The shifts she’s making include encouraging clinicians to be courageous in taking a more holistic approach to interactions with clients and to not be so rigid around appointment times and schedules.

“My approach is to say you’re going in to wananga. You need to be flexible with time given the tapu nature of what’s being discussed. You’re not in there to tick boxes but to go on a journey with the people you’re trying to help. Whakawhanaungatanga (relating well to people) is critical in the journey.”

Asked about the benefits of greater use of and resourcing for matauranga Maori-based approaches in the addictions, mental health and social services fields, Te Rangimaria, Kevin and Takirua are all keen to see more done.

It’s essential, says Te Rangimaria, for whanau to take a whakapapa-based approach to the history of how addictions evolve.

“You’ve got to name the taniwha of addiction and explain how it came into our family’s lives,” says Te Rangimaria.

Kevin says it’s important for people to maintain good social connections as a way of preventing and recovering from addiction.

“Whakawhanuangatanga (connection) is the opposite of addiction.”

Education in Maori communities on the wide-ranging negative consequences of drug use is essential as is more discussion in kura about the dangers.

“There is no such thing as safe meth use,” Kevin stresses. “As kaitiaki, we need to be working with people holistically.

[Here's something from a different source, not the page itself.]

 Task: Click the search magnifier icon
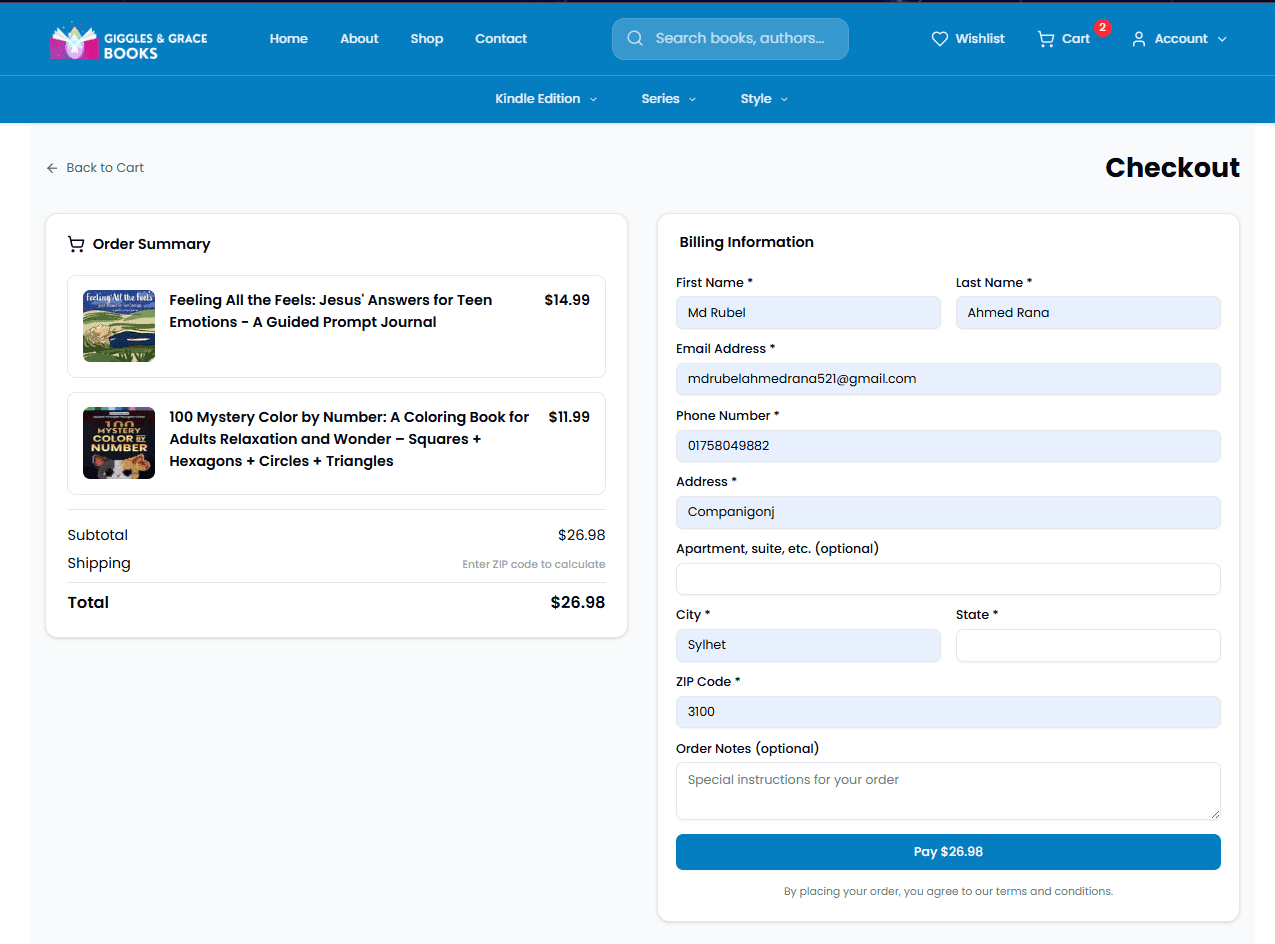[x=634, y=39]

That includes increasing the knowledge and understanding of kuia and kaumatua who end up looking after the tamariki of users. It would also be good to teach te ao Maori principles from an early age in kura.”

Takirua feels a major mental health issue for Maori is disconnection from their whakapapa and a loss of identity, with problem behaviors being partly due to the fact that “they don’t know any other way”.

Things Maori can have their own intrinsic healing properties that need to be experienced to fully understand them, such as use of te reo when talking with rangatahi.

“I want clinicians to realise the reo has a mauri to it which helps capture them (the rangatahi). Also, tikanga and te reo and other elements of te ao Maori have a wairua and mauri that activates a positive healing response,” says Takirua.